◆ LESETEXT ◆
Auch gut für McLaren, die mit dem kühlen Graining-Rennen von Las Vegas letztes Jahr nicht zurechtgekommen waren. Sich den Faktor Hard im Kopf zu behalten ist auch wichtig. Die Niederlage in Silverstone 2024 dürfte nicht vergessen sein, als Norris und seine Ingenieure unorganisiert am Funk bei auftrocknender Strecke trotz noch langer Renndistanz fälschlich den weichsten Reifen wählten.

Die ewigen Papaya-Regeln: Neues Kapitel McLaren-Teamorder in Australien

Bei McLaren wiegelt man alle Regen-Sorgen ab. Ja, man hätte lieber einen trockenen Australien-GP, um die Stärken voll auszuspielen. Für die empfohlene Medium-Hard-Einstopp ist das verschleißarme Auto perfekt, um vom Start weg an der Spitze zu dominieren. Aber hat man kein Trocken-Setup gewählt. "Das Auto hat ordentlich Abtrieb, das sieht man am guten letzten Sektor", hebt Andrea Stella hervor. Von Brasilien 2024 will man weiters wichtige Setup-Lektionen gelernt haben. Damals störten sich Norris und Piastri an einem im Regen in der Bremsphase instabilen Auto. "Da haben wir uns hoffentlich verbessert."

Zu besprechen gilt es für McLaren dann noch das leidige Thema Teamorder. Stella will nicht von Regeln sprechen: "Nennen wir es Prinzipien. Regeln gelten für spezielle Szenarien, und davon gibt es in der Realität zu viele. Du kannst Regeln anwenden, aber letztendlich brauchst du Fahrer, die sich immer daran erinnern, dass das Team über allen steht." Im Winter hat man sich mehrmals zusammengesetzt, um über die vereinzelten Teamorder-Dramen zu reflektieren.

"Wichtige Arbeit" sei dabei verrichtet worden, so Stella. Schlüsselkomponente basierend auf dem Aneinandergeraten von Monza 2024: Sich Platz lassen, und den anderen nie in eine Position bringen, in der er gegenüber einer dritten Partei verwundbar wird. Die Fahrer stimmen nach dem Qualifying in der Pressekonferenz überein: Sie dürfen sonst tun, was sie wollen.

So scheint McLaren bei aller wetterbedingten Unsicherheit in Australien Favorit für das Rennen zu bleiben. Solange man alles umsetzt, was man im Laufe der letzten zwölf Monate als Fehler identifiziert hatte.

◆ AUFGABE A ◆
Welches Wort will Andrea Stella laut dem Artikel über McLaren statt „Regeln“ benutzen?
Der Artikel über McLaren und die Einträge haben nichts miteinander zu tun.

◆ ZU NUTZENDE EINTRÄGE ◆
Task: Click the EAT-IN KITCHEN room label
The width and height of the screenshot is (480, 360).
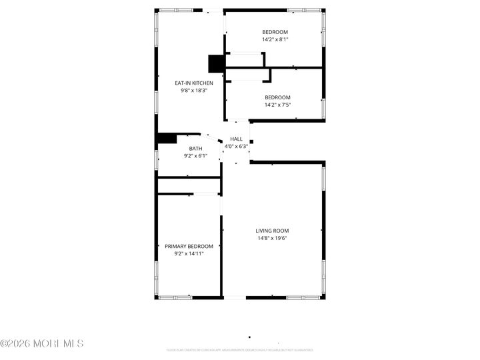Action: click(x=194, y=83)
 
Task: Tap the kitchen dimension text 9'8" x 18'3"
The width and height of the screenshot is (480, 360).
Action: click(x=194, y=91)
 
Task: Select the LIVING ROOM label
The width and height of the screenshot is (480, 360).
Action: click(x=273, y=231)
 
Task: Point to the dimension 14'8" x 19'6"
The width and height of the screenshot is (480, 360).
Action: click(x=273, y=238)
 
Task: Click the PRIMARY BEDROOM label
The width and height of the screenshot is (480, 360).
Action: click(x=189, y=246)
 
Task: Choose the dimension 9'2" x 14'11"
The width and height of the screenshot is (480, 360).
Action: click(x=189, y=253)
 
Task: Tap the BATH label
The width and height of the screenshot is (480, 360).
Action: click(x=195, y=149)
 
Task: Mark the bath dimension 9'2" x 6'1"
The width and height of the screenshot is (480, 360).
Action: click(x=195, y=156)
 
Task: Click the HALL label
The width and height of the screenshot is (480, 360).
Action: click(x=236, y=139)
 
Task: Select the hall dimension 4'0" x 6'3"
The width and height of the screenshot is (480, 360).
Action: click(x=236, y=146)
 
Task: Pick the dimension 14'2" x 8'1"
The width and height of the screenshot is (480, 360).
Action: click(x=275, y=39)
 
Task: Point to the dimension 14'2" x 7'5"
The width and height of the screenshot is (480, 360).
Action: click(x=278, y=105)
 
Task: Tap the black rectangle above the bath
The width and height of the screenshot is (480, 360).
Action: click(x=166, y=139)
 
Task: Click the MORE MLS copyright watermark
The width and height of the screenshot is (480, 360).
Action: click(x=42, y=344)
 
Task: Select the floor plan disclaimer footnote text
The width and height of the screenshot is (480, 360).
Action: click(x=240, y=349)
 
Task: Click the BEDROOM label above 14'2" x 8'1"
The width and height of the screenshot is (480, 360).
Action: click(x=275, y=32)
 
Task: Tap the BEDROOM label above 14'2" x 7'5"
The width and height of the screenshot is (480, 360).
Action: click(x=278, y=97)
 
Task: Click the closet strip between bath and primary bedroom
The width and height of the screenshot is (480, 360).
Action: click(x=189, y=185)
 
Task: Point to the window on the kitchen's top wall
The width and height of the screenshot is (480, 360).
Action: click(x=175, y=11)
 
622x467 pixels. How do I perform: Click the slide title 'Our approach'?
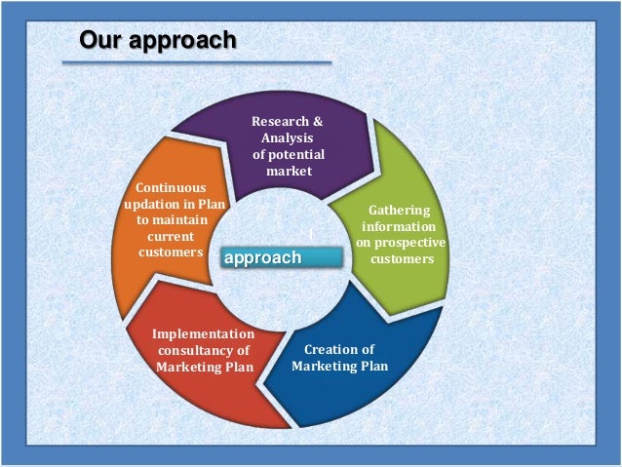point(157,41)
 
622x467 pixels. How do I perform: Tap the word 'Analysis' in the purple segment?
point(288,138)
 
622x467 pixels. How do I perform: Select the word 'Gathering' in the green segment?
point(398,210)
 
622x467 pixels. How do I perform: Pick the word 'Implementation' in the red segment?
point(203,333)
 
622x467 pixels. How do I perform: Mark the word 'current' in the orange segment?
point(170,236)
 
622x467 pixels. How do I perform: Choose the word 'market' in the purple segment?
point(289,172)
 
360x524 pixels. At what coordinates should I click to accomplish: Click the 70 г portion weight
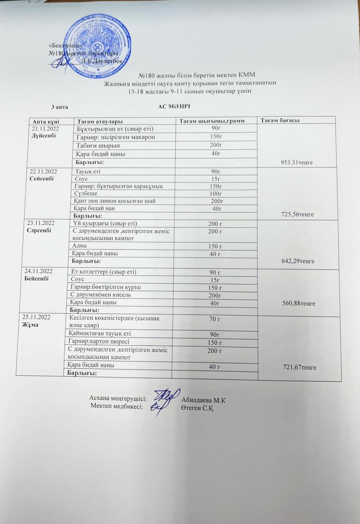point(215,319)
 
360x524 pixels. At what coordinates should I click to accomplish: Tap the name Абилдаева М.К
point(203,400)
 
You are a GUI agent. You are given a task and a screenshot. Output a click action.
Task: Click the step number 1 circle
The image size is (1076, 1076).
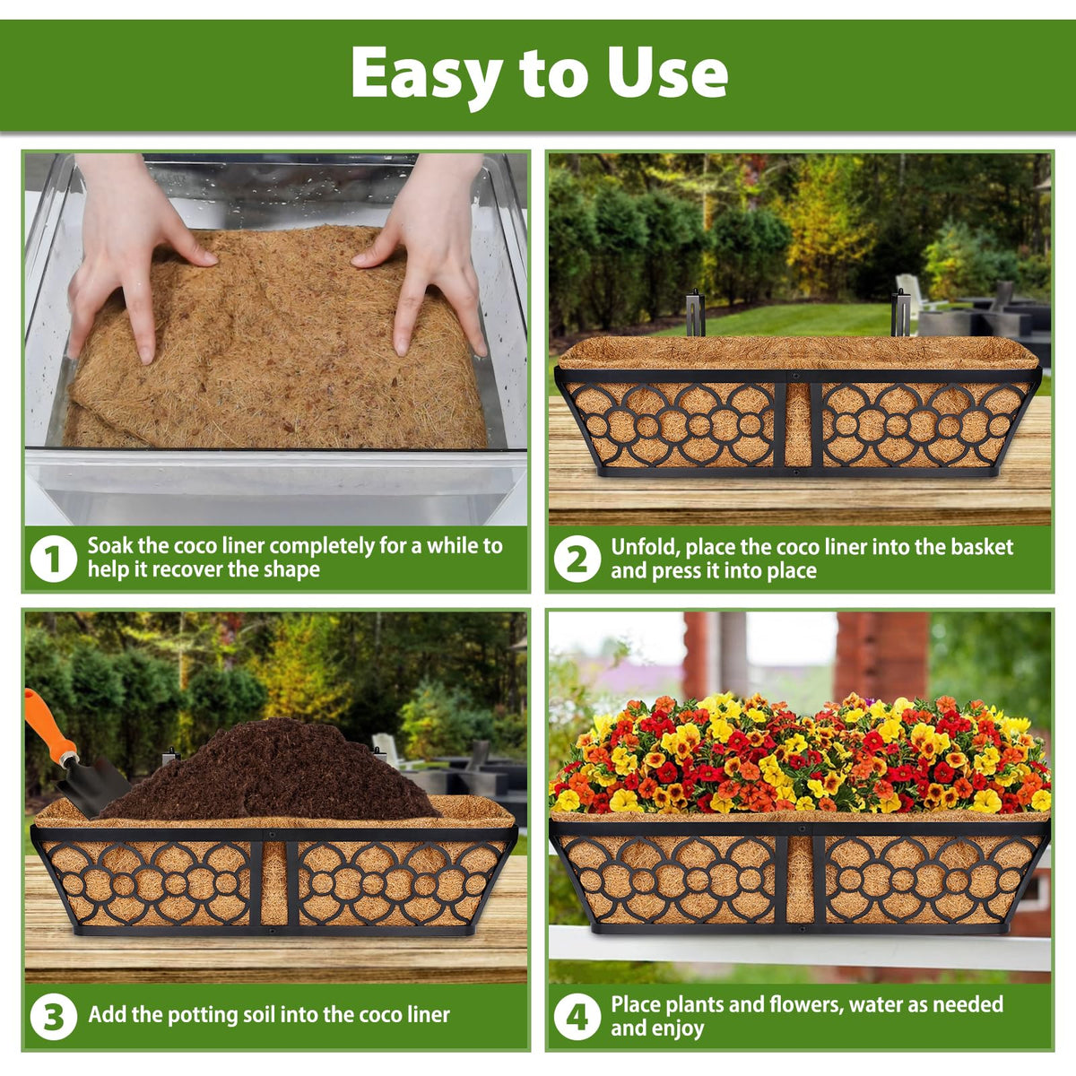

◆ AUFGABE B ◆
Zieh aus den Einträgen die Zeilen zwischen der Zeile mit „Task: Tap the BATH label“ und der Zeile mit „point(398,210)“ heraus, beide eingeschlossen, und gib sie wortgleich wieder. Die Bilder lässt du in der Antwort weg.

◆ SCHRIFTLICHE ANTWORT A ◆
Prinzipien.

◆ SCHRIFTLICHE ANTWORT B ◆
Task: Tap the BATH label
The width and height of the screenshot is (480, 360).
Action: click(x=195, y=149)
 
Task: Mark the bath dimension 9'2" x 6'1"
The width and height of the screenshot is (480, 360).
Action: click(x=195, y=156)
 
Task: Click the HALL label
The width and height of the screenshot is (480, 360).
Action: click(x=236, y=139)
 
Task: Select the hall dimension 4'0" x 6'3"
The width and height of the screenshot is (480, 360).
Action: click(x=236, y=146)
 
Task: Pick the dimension 14'2" x 8'1"
The width and height of the screenshot is (480, 360).
Action: click(x=275, y=39)
 
Task: Point to the dimension 14'2" x 7'5"
The width and height of the screenshot is (480, 360).
Action: click(x=278, y=105)
 
Task: Tap the black rectangle above the bath
The width and height of the screenshot is (480, 360).
Action: click(x=166, y=139)
 
Task: Click the MORE MLS copyright watermark
The width and height of the screenshot is (480, 360).
Action: click(x=42, y=344)
 
Task: Select the floor plan disclaimer footnote text
The width and height of the screenshot is (480, 360).
Action: click(x=240, y=349)
 
Task: Click the BEDROOM label above 14'2" x 8'1"
The width and height of the screenshot is (480, 360).
Action: click(x=275, y=32)
 
Task: Tap the BEDROOM label above 14'2" x 7'5"
The width and height of the screenshot is (480, 360).
Action: click(x=278, y=97)
 
Task: Click the closet strip between bath and primary bedroom
The width and height of the screenshot is (480, 360).
Action: click(x=189, y=185)
 
Task: Point to the window on the kitchen's top wall
The width and height of the screenshot is (480, 360).
Action: click(x=175, y=11)
 
622x467 pixels. How do I perform: Click the slide title 'Our approach'?
point(157,41)
 
622x467 pixels. How do I perform: Tap the word 'Analysis' in the purple segment?
point(288,138)
 
622x467 pixels. How do I perform: Select the word 'Gathering' in the green segment?
point(398,210)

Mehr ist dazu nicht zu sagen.